_Task brief_. No pictures belong in the copy. Set down exactly the lines from the one that contains "Select the Pago tab" through the end of the data.

_Records to use_.
========================
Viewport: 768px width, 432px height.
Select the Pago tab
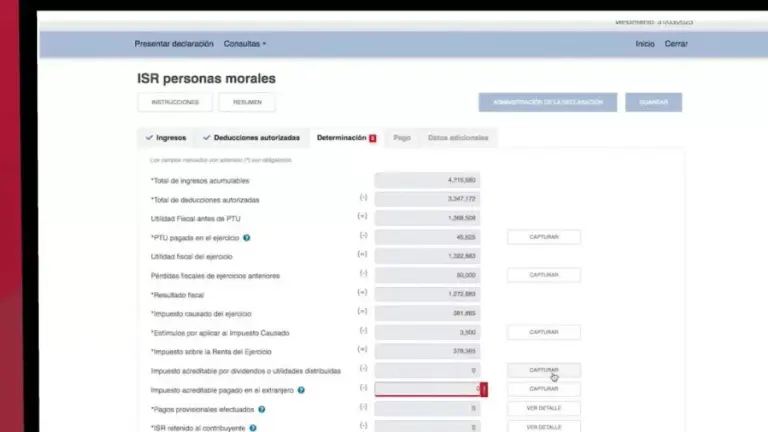[401, 138]
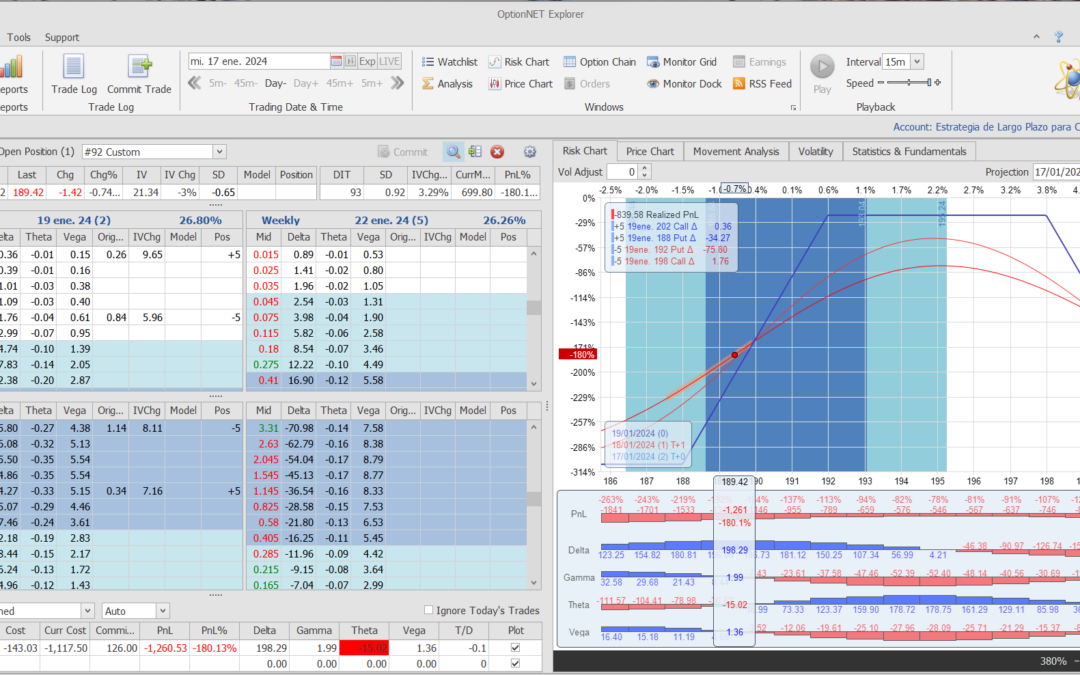Click the magnifier icon in position toolbar

[453, 152]
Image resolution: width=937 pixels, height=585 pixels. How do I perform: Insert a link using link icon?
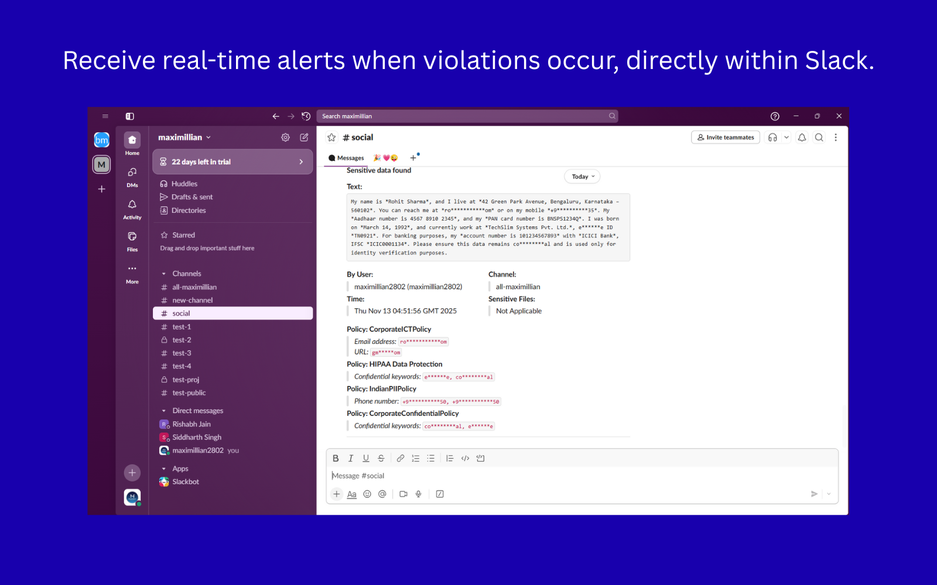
========================
_Response to this exercise_.
Select the Pago tab
[401, 138]
Click the magnifier icon in position toolbar

[453, 152]
Image resolution: width=937 pixels, height=585 pixels. How do I perform: Insert a link using link icon?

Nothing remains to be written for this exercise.